Why does the order of features matter?

I accidentally switched the order of ‘bathrooms’ and ‘bedrooms’ and got the wrong answer. I don’t understand why this would matter though. As far as I understand Euclidean distance, a+b = b+a.

This stack overflow post explains:

The names of your columns don’t matter but the order does. You need to make sure that the order is consistent from your training and test data. If you pass in two columns in your training data, your model will assume that any future inputs are those features in that order.

Just a really simple thought experiment. Imagine you train a model that subtracts two numbers. The features are (n_1, n_2), and your output is going to be n_1 - n_2.

Your model doesn’t process the names of your columns (since only numbers are passed in), and so it learns the relationship between the first column, the second column, and the output - namely output = col_1 - col_2.

Regardless of what you pass in, you’ll get the result of the first thing you passed in minus the second thing you pass in. You can name the first thing you pass in and the second thing you pass in to whatever you want, but at the end of the day you’ll still get the result of the subtraction.

To get a little more technical, what’s going on inside your model is mostly a series of matrix multiplications. You pass in the input matrix, the multiplications happen, and you get what comes out. Training the model just “tunes” the values in the matrices that your inputs get multiplied by with the intention of maximizing how close the output of these multiplications is to your label. If you pass in an input matrix that isn’t like the ones it was trained on, the multiplications still happen, but you’ll almost certainly get a terribly wrong output. There’s no intelligent feature rearranging going on underneath.

hey there! what you are saying makes sense that if the training and test dataframes dont have the same column order, the result would be wrong. But for this exercise I used a list for the feature column names that was referenced by both the training and test dataframes, so the column order was consistant. However, altering the order of the list of feature column names changed the output. I would expect the output to change if we changed the order of the training dataset rows, but I did not expect to see the output change when the columns were rearranged.
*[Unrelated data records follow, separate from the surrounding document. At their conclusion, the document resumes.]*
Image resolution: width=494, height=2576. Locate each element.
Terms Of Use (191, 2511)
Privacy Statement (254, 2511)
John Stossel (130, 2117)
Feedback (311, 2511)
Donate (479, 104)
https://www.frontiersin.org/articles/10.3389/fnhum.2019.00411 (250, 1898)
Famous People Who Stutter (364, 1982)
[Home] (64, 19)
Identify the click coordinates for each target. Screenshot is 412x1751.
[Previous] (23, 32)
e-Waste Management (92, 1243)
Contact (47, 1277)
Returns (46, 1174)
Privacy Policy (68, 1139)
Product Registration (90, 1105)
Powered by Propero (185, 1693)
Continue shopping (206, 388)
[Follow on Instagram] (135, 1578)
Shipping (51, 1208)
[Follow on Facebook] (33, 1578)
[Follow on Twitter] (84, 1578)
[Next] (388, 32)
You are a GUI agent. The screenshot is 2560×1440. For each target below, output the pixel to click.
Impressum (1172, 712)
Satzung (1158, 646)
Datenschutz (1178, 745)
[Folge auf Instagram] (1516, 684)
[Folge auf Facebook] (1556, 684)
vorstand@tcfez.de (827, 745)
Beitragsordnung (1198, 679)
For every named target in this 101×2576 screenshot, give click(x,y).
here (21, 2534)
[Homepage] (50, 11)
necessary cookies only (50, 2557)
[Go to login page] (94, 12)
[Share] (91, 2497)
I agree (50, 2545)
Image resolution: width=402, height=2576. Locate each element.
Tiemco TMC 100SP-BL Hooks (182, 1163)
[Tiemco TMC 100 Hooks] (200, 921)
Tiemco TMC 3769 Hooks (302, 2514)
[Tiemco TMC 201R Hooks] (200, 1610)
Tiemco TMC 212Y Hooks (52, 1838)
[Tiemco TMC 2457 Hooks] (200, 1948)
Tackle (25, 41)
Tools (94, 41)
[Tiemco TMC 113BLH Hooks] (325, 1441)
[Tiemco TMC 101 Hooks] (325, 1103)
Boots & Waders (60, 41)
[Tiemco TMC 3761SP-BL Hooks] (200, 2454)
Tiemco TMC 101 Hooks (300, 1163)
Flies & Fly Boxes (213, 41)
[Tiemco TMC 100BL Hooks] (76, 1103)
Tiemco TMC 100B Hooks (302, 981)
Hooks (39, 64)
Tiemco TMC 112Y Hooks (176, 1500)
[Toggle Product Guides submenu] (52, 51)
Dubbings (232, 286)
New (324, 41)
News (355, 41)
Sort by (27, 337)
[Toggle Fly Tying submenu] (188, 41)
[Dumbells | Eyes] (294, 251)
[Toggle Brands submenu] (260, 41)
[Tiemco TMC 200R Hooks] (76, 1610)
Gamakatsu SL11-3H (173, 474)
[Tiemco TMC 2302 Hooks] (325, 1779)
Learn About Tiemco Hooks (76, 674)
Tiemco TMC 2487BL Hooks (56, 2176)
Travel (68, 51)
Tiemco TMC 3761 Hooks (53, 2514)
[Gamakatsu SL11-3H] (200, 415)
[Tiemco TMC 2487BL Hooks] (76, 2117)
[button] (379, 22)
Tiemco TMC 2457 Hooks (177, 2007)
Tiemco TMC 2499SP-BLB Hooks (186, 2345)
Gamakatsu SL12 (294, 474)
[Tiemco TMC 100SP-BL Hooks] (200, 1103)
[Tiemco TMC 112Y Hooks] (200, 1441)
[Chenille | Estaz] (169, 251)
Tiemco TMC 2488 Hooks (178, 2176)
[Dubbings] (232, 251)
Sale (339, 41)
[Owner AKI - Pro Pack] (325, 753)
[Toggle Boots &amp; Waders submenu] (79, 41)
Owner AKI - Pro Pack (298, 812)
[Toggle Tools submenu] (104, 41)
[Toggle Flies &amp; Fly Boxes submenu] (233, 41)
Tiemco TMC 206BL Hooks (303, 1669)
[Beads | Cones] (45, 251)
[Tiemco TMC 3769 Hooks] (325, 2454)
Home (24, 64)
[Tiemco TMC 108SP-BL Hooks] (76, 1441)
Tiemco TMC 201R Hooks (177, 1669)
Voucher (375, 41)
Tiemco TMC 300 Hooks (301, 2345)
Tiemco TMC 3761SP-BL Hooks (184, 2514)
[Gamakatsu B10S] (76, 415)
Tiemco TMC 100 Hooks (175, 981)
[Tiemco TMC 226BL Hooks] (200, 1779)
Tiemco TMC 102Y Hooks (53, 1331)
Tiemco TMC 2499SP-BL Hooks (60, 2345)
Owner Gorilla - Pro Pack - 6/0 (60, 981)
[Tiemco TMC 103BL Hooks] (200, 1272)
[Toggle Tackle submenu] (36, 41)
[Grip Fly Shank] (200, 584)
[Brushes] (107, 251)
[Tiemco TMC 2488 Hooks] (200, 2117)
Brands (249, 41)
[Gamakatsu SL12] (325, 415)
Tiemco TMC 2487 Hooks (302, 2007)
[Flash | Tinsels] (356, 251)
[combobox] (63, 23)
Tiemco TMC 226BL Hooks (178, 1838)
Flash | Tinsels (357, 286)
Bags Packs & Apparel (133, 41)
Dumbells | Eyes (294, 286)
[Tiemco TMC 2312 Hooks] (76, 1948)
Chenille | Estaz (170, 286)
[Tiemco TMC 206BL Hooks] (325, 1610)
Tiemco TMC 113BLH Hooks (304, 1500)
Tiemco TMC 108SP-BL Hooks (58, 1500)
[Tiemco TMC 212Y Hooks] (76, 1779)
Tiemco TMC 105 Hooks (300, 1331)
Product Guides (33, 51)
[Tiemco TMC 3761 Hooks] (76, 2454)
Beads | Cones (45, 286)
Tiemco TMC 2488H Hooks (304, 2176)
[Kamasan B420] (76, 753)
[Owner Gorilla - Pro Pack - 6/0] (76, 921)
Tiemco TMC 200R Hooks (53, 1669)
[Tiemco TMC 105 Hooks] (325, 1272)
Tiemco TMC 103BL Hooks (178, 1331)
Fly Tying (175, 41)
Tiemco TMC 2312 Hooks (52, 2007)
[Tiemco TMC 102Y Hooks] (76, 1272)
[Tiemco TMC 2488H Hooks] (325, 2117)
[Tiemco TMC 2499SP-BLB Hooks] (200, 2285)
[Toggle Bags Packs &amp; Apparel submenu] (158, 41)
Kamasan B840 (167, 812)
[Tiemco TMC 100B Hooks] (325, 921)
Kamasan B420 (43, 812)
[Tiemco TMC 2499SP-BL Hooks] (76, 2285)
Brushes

from sklearn.neighbors import KNeighborsRegressor
from sklearn.metrics import mean_squared_error
features = ['bedrooms', 'accommodates', 'bathrooms', 'number_of_reviews']
hyper_params = [1,2,3,4,5]
mse_values =[]
for i in hyper_params:
    knn = KNeighborsRegressor(n_neighbors=i, algorithm='brute')
    knn.fit(train_df[features], train_df['price'])
    predictions = knn.predict(test_df[features])
    mse_values.append(mean_squared_error(test_df['price'], predictions))

outputs:
[26364.92832764505,
15142.672639362912,
14666.83150044242,
16733.581626848692,
14478.088646188853]

from sklearn.neighbors import KNeighborsRegressor
from sklearn.metrics import mean_squared_error
features = ['accommodates', 'bedrooms',  'bathrooms', 'number_of_reviews']
hyper_params = [1,2,3,4,5]
mse_values =[]
for i in hyper_params:
    knn = KNeighborsRegressor(n_neighbors=i, algorithm='brute')
    knn.fit(train_df[features], train_df['price'])
    predictions = knn.predict(test_df[features])
    mse_values.append(mean_squared_error(test_df['price'], predictions))

outputs:
[26364.92832764505,
15100.52246871445,
14579.597901655923,
16212.300767918088,
14090.011649601822]

Similar results, but not the same.